Kiani sagte, es sei eine gute Idee, He einzuladen, bei solchen Veranstaltungen zu sprechen, da die wissenschaftliche Gemeinschaft kommunizieren kann, was richtig und falsch ist – und von seinen Plänen erfahren kann. „Es wäre sehr naiv von uns zu glauben, dass er einfach verschwinden wird, wenn wir ihn nicht in ein Gespräch verwickeln“, sagte sie.
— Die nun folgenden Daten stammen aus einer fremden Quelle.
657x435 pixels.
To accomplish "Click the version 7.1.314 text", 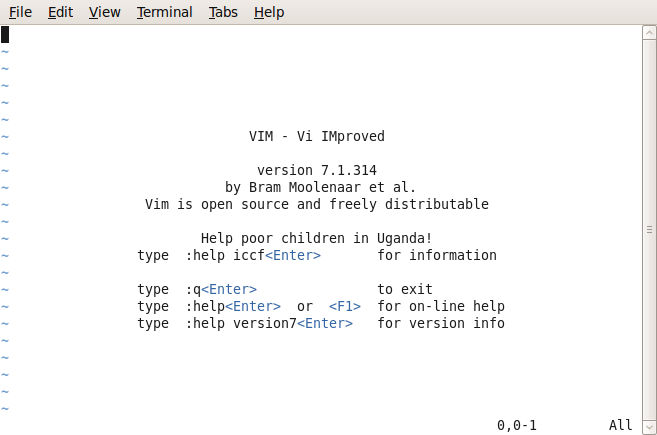I will click(317, 170).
Nach Hes Präsentation drängte ihn ein Kollege, ob seiner Meinung nach die sogenannte „vererbbare Bearbeitung des menschlichen Genoms“ verboten werden sollte. Die Frage ist laut Experten besonders aktuell geworden, da die britische Fruchtbarkeitsüberwachungsbehörde auf eine Überarbeitung der Fruchtbarkeitsgesetze drängt, dass einige Bedenken schließlich zur Legalisierung der Praxis führen könnten.

Er würde nicht antworten.

WETTBEWERBSKULTUR DER WISSENSCHAFT

Der Kulturanthropologe Eben Kirksey, ein Fellow des St. Cross College an der Universität Oxford, der das Buch „The Mutant Project“ geschrieben hat, sagte, er sei besorgt darüber, was seine vergangenen Taten für die Zukunft bedeuten könnten. Zum Beispiel sagte Kirksey, er habe die Öffentlichkeit über die Gesundheit der Zwillingsmädchen in dem Gen-Editing-Experiment in die Irre geführt; Kirksey enthüllte in seinem Buch, dass sie in der 31. Schwangerschaftswoche per Notkaiserschnitt geboren wurden.

Kirksey sagte: Sein Streben nach Ruhm und potenziell profitablen Durchbrüchen droht erneut, „guter, stabiler, gut durchdachter Wissenschaft“ im Wege zu stehen.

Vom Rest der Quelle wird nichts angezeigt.